أَشْهَدُ أَنْ لَا إِلٰهَ إِلَّا اللهُ وَحْدَهُ لَا شَرِيكَ لَهُ شَهَادَةً نَرْجُو بِهَا الْفَوْزَ يَوْمَ الْمَقَامَاتِ. وَأَشْهَدُ أَنَّ سَيِّدَنَا مُحَمَّدًا عَبْدُهُ وَرَسُوْلُهُ، خَاتَمُ النَّبِيِّينَ وَإِمَامُ الْمُتَّقِيْنَ. اَللَّهُمَّ صَلِّ وَسَلِّمْ وَبَارِكْ عَلَيْهِ، وَعَلَى آلِهِ وَأَصْحَابِهِ وَمَنْ تَبِعَهُمْ بِإِحْسَانٍ إِلَى يَوْمِ الدِّينِ. أَمَّا بَعْدُ، فَيَا عِبَادَ اللهِ، إِنِّي أُوْصِيكُمْ وَإِيَّايَ أَوَّلًا بِتَقْوَى اللهِ، الْقَائِلِ فِي الْقُرْآنِ الْعَظِيْمِ: يَا أَبَتِ افْعَلْ مَا تُؤْمَرُ سَتَجِدُنِي إِنْ شَاءَ اللَّهُ مِنَ الصَّابِرِينَ
أَللهُ أَكْبَرُ اَللهُ أَكْبَرُ اَللهُ أَكْبَرُ وَلِلّٰهِ اْلحَمْدُ
Ma’asyiral Muslimin jamaah shalat Idul Adha rahimakumulah
Di awal khutbah hari raya Idul Adha ini, marilah kita tundukkan hati dan lafalkan syukur kepada Allah SWT, yang dengan rahmat-Nya, masih memberikan kita kesehatan dan umur panjang untuk bisa hadir kembali melaksanakan shalat sunah Idul Adha, di hari yang penuh sejarah, penuh teladan, dan penuh pengorbanan ini. Shalawat dan salam mari kita haturkan kepada junjungan kita, Nabi Muhammad saw beserta keluarga, sahabat, dan umatnya. Semoga kita dikumpulkan bersamanya di akhirat, dalam surga yang penuh rahmat dan nikmat. Amin ya rabbal alamin.
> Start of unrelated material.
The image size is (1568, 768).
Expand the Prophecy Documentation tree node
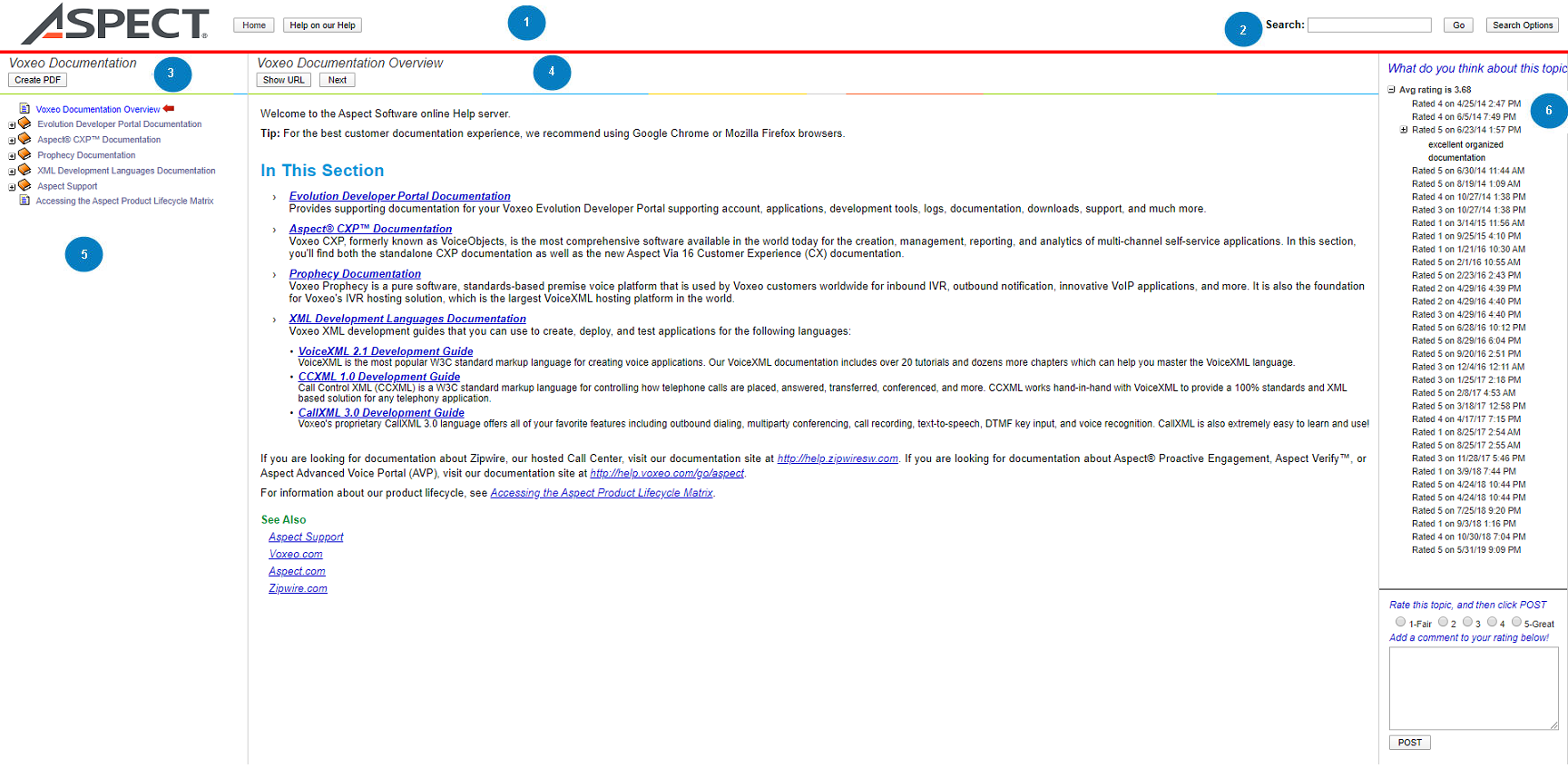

Selanjutnya, di hari yang mulia ini, saya wasiatkan kepada diri saya pribadi dan kepada seluruh jamaah sekalian, marilah kita tingkatkan takwa kita kepada Allah SWT. Takwa yang tumbuh dari hati, jiwa, dan amal saleh yang ikhlas. Takwa sebagaimana dicontohkan oleh Nabi Ibrahim, yang siap meninggalkan apa pun demi menjalankan perintah Tuhannya. Hingga apa yang ia lakukan tidak hanya menjadi sekadar cerita saat ini, tetapi menjadi panggilan untuk ditanamkan dalam laku hidup kita semua.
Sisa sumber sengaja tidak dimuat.